We Must Restore Congress as the Predominant Branch of Government

The article argues that the concept of 'three co-equal branches of government' is misleading and undermines the role of Congress. It criticizes the term 'co-equal' as a fabricated idea not found in the Constitution or the Bill of Rights, suggesting it creates a false balance between governmental branches. The author emphasizes restoring Congress as the dominant branch of government.

The promise of democratic governance was stolen from the people. We must win it back.

Constitutional crisis: In 1877, Congress convened to settle the disputed presidential election between Samuel Tilden and Rutherford B. Hayes. (Three Lions / Hulton Archive / Getty Images)

You will hear no more disorienting or self-defeating a platitude uttered on Capitol Hill in this 250th year of the American journey, by politicians of either party, than the sixth-grade dogma that America has “three co-equal branches of government.”

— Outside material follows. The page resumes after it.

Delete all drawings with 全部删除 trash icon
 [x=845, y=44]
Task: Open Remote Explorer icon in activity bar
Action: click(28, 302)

That “co-equal” thing is confected nonsense. To begin with, if it is a real word at all, “co-equal” is a mediocre concoction whose lackadaisical users cannot even decide whether it should be hyphenated. By adding the gratuitous prefix to the indispensable stand-alone word, which the Declaration of Independence applied to people, “co-equal” establishes a confusing false equivalency among institutions, making it seem as if the framers wanted the three branches to be involved in a perpetual game of rock-paper-scissors with no apparent preference for actual progress toward a more perfect union.

The word “co-equal” or “coequal” appears nowhere in the Constitution and nowhere in the Bill of Rights. It makes a few appearances in The Federalist Papers to describe, for example, the relationship between the House of Representatives and the Senate or the national government and the states, but never to characterize the relationship among the three branches.

When used repetitively by judges, legislators, or pundits to characterize the relationship of Congress to the president and the Supreme Court, the “co-equal” trope first obscures and then surrenders the essential primacy of Congress as established and ordained in the first article of the Constitution. In Federalist No. 51, James Madison called Congress, the nation’s lawmaking institution, the “predominant” branch of national government and predicted that it would be the most powerful branch, indeed so powerful that it should be divided into the House and Senate to prevent it from overwhelming the rest of the government.

The whole history and structure of our Constitution supports Madison’s point. We had a revolution against a king and the system of monarchical government and hereditary rule. We replaced our quasi-religious faith in an absolute and unquestioned ruler—which produced unending corruption, inequality, folly, and war—with the process of representative government based on what Thomas Jefferson called “the consent of the governed.” The framers placed their faith in the political representatives of the people in a listening democracy, not the whims and fancies of one person.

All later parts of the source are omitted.